This blog dives into a theoretical machine learning concept called the bias variance decomposition. This decomposition is a method which examines the expected generalization error for a given learning algorithm and a given data source. This helps us understand questions like:

How can I achieve higher accuracy with my model without overfitting?
Why are my results so unstable? If I change the test set my performance changes dramatically!
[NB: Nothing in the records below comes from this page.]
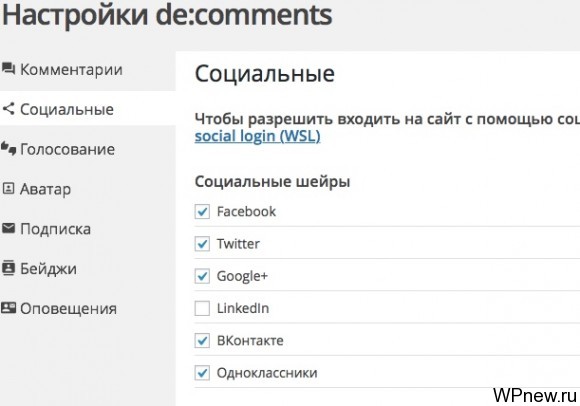Image resolution: width=580 pixels, height=406 pixels.
Task: Uncheck the Facebook checkbox
Action: (x=202, y=212)
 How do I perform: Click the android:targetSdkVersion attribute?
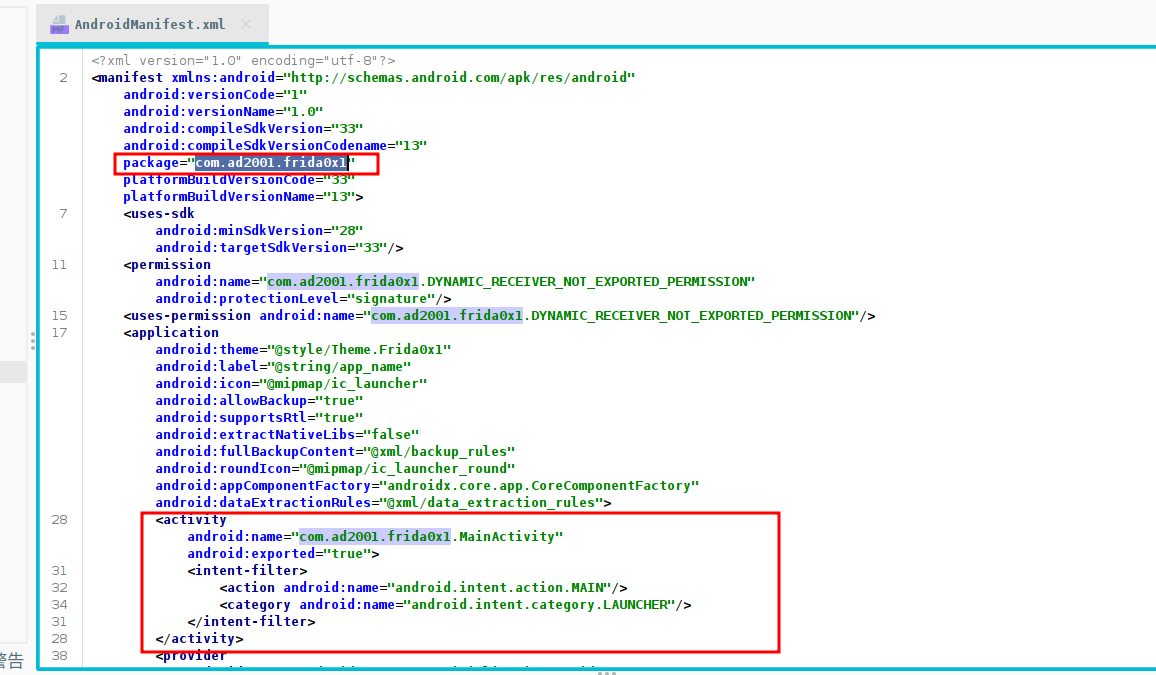pyautogui.click(x=250, y=247)
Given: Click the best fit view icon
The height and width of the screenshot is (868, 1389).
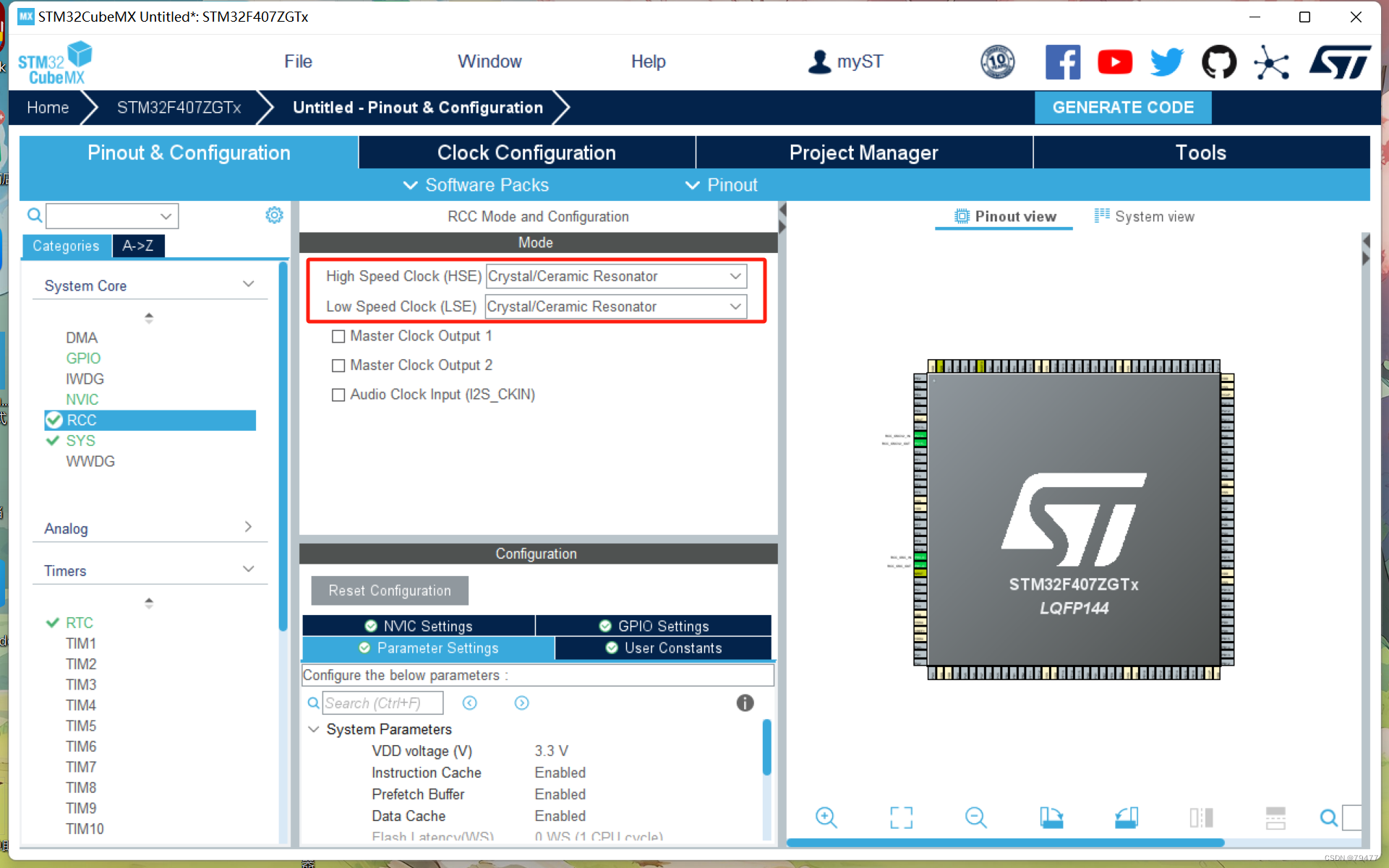Looking at the screenshot, I should coord(901,817).
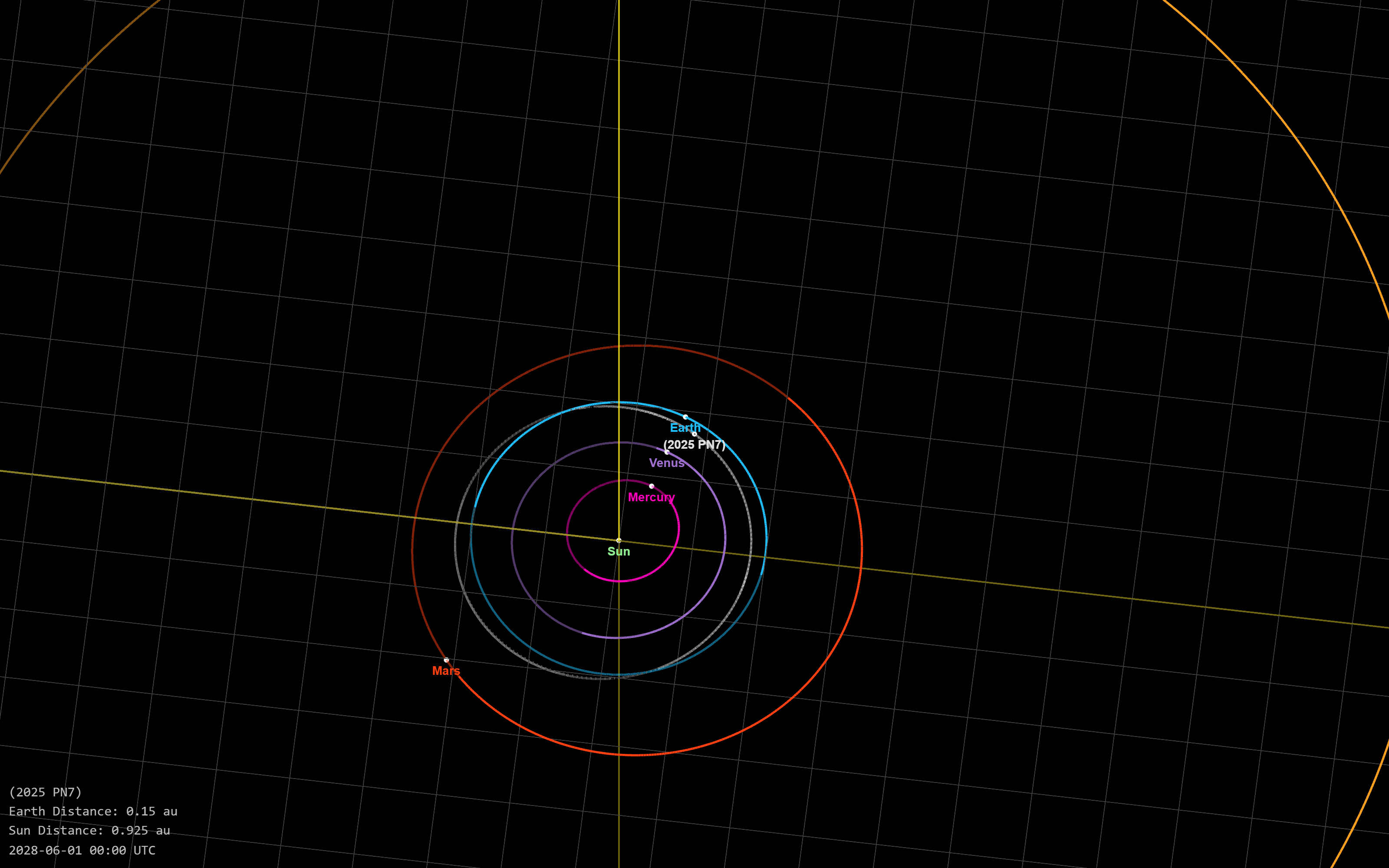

Generalization concerns overfitting, or the ability of a model learned on training data to provide effective predictions on new unseen examples. We perform experiments using two popular tree ensemble learning algorithms, Gradient Boosting and Random Forests, and examine how a range of hyperparameters for these models affects the decomposition of expected prediction error for a regression problem.

We assume you have some prior knowledge of Gradient Boosting or Random Forests. You will learn conceptually what are bias and variance with respect to a learning algorithm, how gradient boosting and random forests differ in their approach to reducing bias and variance, and how you can tune various hyperparameters to improve the quality of your model.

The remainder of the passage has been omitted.